描述型分析的主要内容是描述事实,是告诉人们“发生了什么”。这是在许多公司中最常见的分析方法,也是复杂程度最小、对公司价值最小的分析方法。但是这种分析法并非完全无价值,因为它可以为后续的三类分析方法提供事实的基础数据。上一节中那位朋友做的数据分析报告通篇采取的就是描述型的分析方法。
图1-2 数据分析的四种分析类型
描述型分析的过程,本质上是让事实变得数据化、可视化的过程。人力资源管理者在进行描述型分析时,要注意数据不是越多越好、越广泛越好,而是为了下一步的目标,获取到的数据越聚焦、越精确、越适时越好。利用一些可视化的工具,能够有效地增强描述型分析所提供的信息。

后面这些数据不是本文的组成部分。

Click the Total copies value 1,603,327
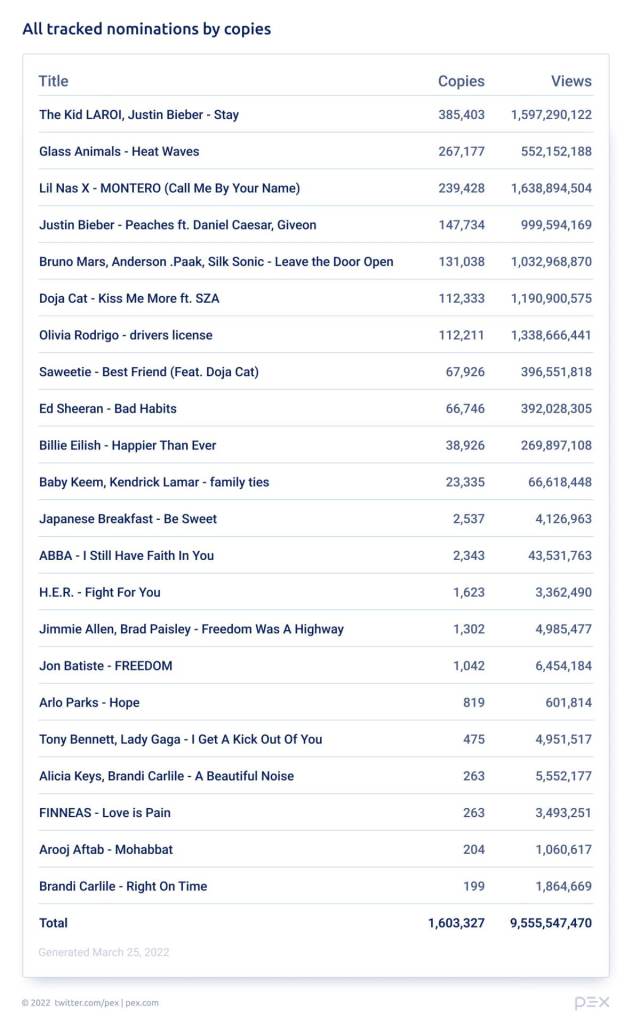This screenshot has width=632, height=1024. [x=456, y=923]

诊断型分析是描述型分析的下一步,主要内容是根据描述型分析提供的事实数据,诊断和分析问题的过程,是告诉人们“为什么会发生”以及“问题出在哪儿”。诊断型分析不仅是罗列事实和数据,更是对数据分析进行进一步分析的过程,对公司的价值和复杂性比描述型分析更高。
诊断型分析的过程,本质上是对数据核心意义的挖掘和探讨,是对问题的查找、判断、分析。在这类分析中,人力资源管理者应当对描述型分析中陈述的大量信息和数据进行筛选、分离、归类、整合,并通过这一系列处理动作发现和聚焦问题所在,并通过进一步的分析,找到问题发生的根源。
预测型分析是诊断型分析的下一步,其主要目的是对还没有发生的事情进行预测,主要内容是根据当前的信息和数据、分析当前问题和产生原因,预测未来产生某个问题的概率或发生某个事件的可能性的过程,是告诉人们“未来可能会发生什么”。预测型分析因为要建立预测模型、能够预防风险,所以其复杂性和价值比诊断型分析更高。
预测型分析的过程,本质上是利用一些预测分析的模型或者某种算法,预测某个可以量化的值或者某个可以预估事件的发生时间、地点等特定的结果。这种预测分析过程可以被某种算法或技术固化后,未来自动生成结果。在充满不确定性的环境下,预测型分析能够帮助人们更好地做出决定。
措施型分析是数据分析中价值和复杂程度较高的环节,是通过对“发生了什么”“为什么会发生”“未来可能会发生什么”的进一步分析,来帮助人们得出行动方案,来告诉人们“应当采取什么样的措施”。
措施型分析的过程,本质上是人力资源管理者应用先进的分析技术,以解决问题为目的,帮助其选择最优的行动策略和方案,最终做出决策的方法。措施型分析通常不是能够直接单独使用的方法,而是在前面所有的分析方法都完成之后,才能够完成的分析方法。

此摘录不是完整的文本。